The analysis of cfDNA only requires a blood sample. Morover, short half-life makes this parameter interesting for monitoring disease activity even in short term. CfDNA is already clinically relevant in prenatal testing [39], whereas its diagnostic role in the context of chronic liver diseases still needs to be defined. Sensitivity and specificity of cfDNA levels for detection of advanced NAFLD are limited in our cohort and biopsy-controlled large-scale studies are needed to assess its definite diagnostic accuracy. However, the combination of cfDNA with complementary non-invasive methods may provide higher accuracy for detection of NASH activity and significant fibrosis. In addition, circulating DNA markers may provide an alternative for patients with contraindications to TE and MRI, such as morbid obesity [40]. Furthermore, circulating donor cfDNA has been suggested as a marker for graft injury in liver transplant recipients [29].

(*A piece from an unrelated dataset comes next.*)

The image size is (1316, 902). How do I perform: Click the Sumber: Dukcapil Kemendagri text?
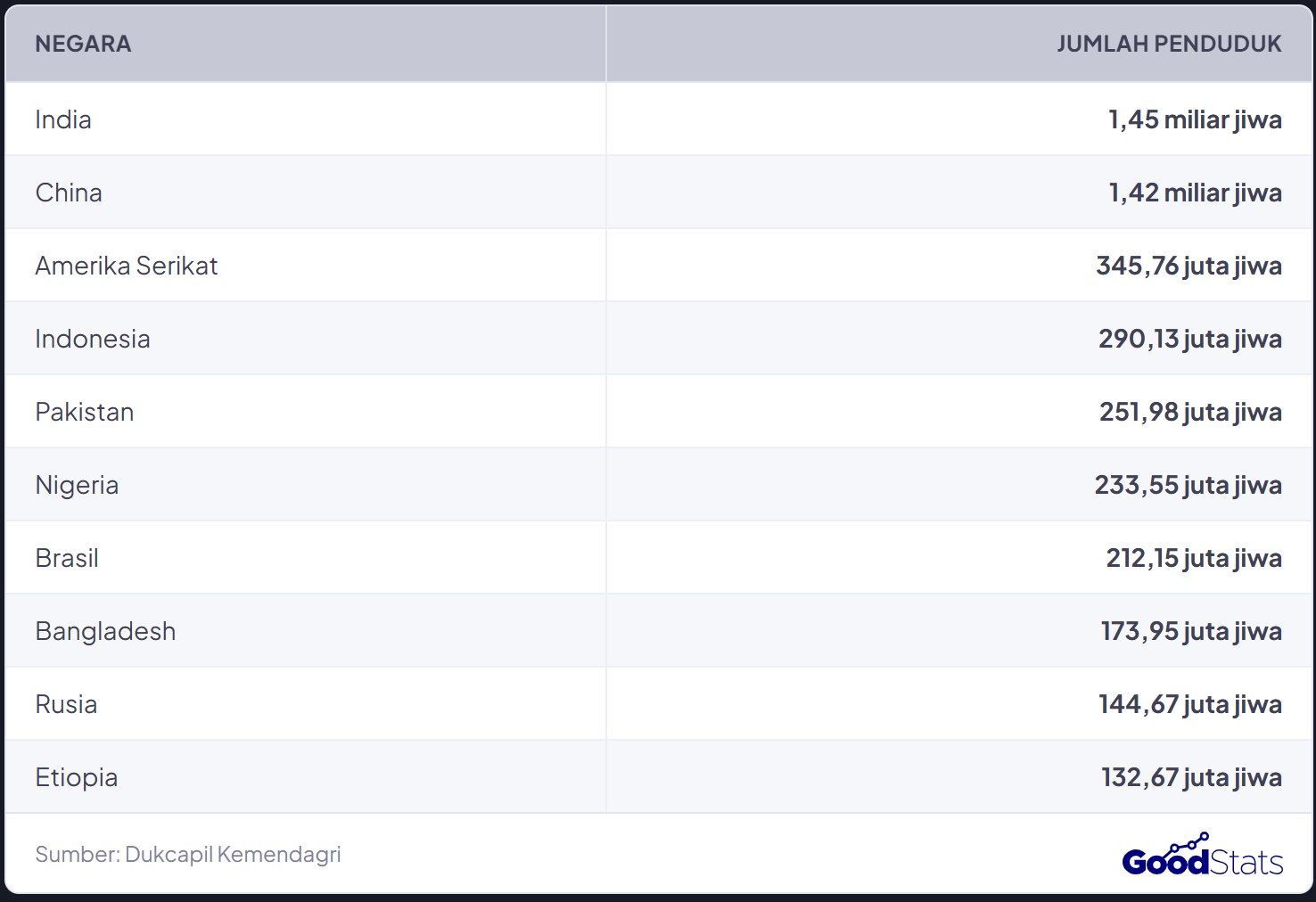[188, 854]
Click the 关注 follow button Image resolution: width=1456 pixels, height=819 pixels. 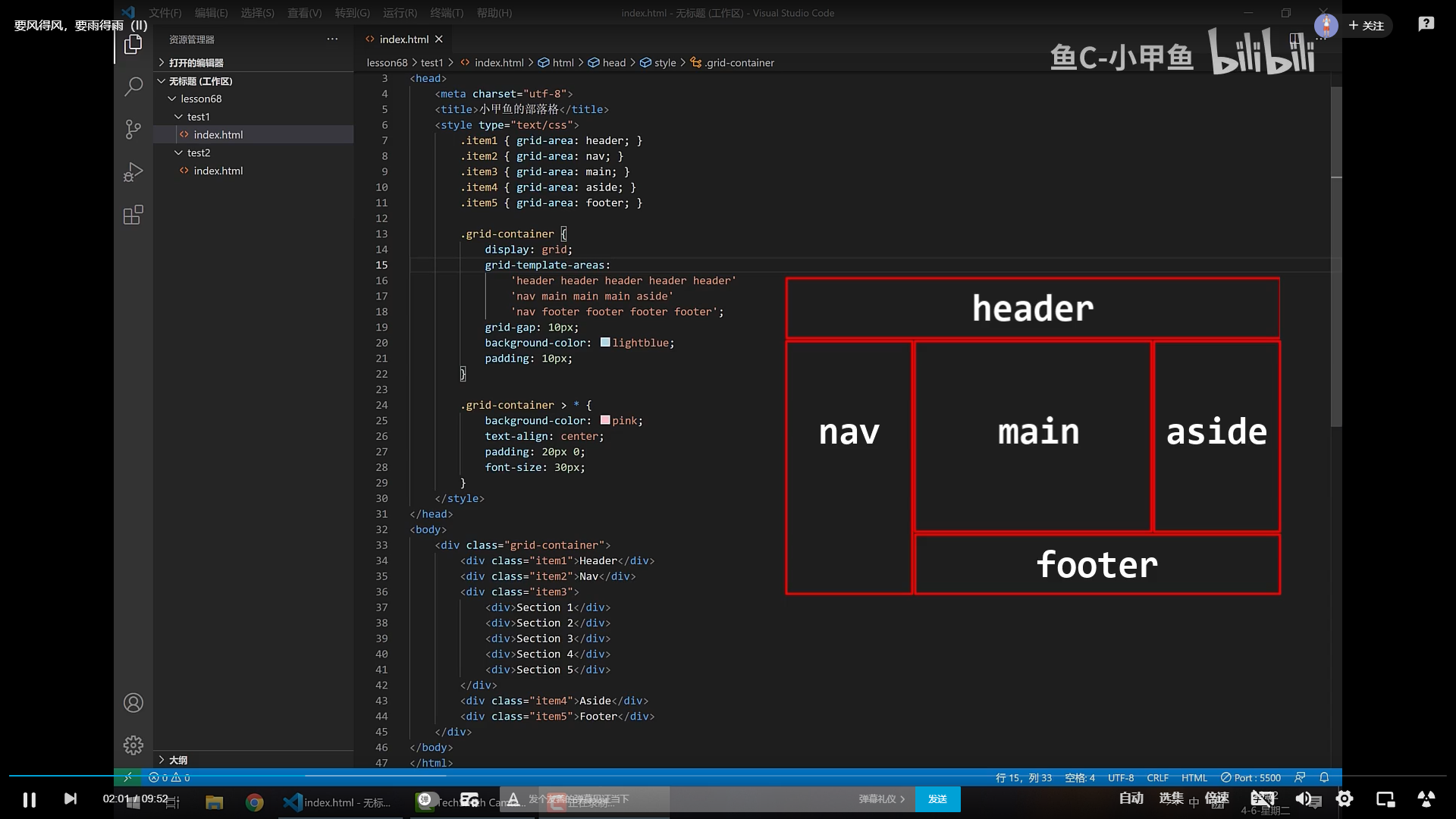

Future research directions should consider epigenetic markers such as cfDNA methylation signatures to identify tissue-specific cell death [41]. Along these lines, recent diagnostic studies on cfDNA in patients with malignant diseases have studied tumor specific DNA fragments, which performed better than total plasma cfDNA [9]. In the liver setting, Hardy et al. have demonstrated a higher methylation density on circulating DNA in NAFLD patients compared to controls, and methylation density was even higher in advanced than in mild fibrosis [42]. Therefore, the assessment of liver specific methylation may increase the diagnostic value of cfDNA measurement and should be incorporated in future study protocols.

This study has several limitations: Our findings rely on secondary analysis of data obtained for previous research. Therefore, the case number is limited and associations with further markers of oxidative stress and inflammation could not be studied. In addition, the non-invasive reference standards liver stiffness and CAP measurement as well as laboratory tests and 1H-MRS are only surrogates for NAFLD activity and severity with limited accuracy in individual cases, and cannot completely replace histological staging and grading [6]. However, we believe that due to the invasive nature of liver biopsy, which is usually restricted to patients with indeterminate diagnosis in clinical practise, a pilot study with non-invasive surrogates is appropriate as a first approach. The methods used here, namely liver stiffness measurement with TE, have been approved as a biopsy alternative for fibrosis staging and correlate with prognosis in various chronic liver diseases [6]. However, we underline that our findings now require verification in prospective biopsy-controlled studies, which should focus on inflammatory activity and hepatocyte apoptosis.

Conclusion

Cell-free plasma DNA plasma concentration correlates with established non-invasive markers of NAFLD activity and severity, and thus represents an interesting new biomarker for assessing NAFLD. Future studies should analyse the role of cfDNA as a mediator of tissue inflammation, and should focus on its diagnostic value for discriminating patients at risk for NAFLD related morbidity and mortality. Long-term follow-up is warranted to assess the correlation between cfDNA and disease progression.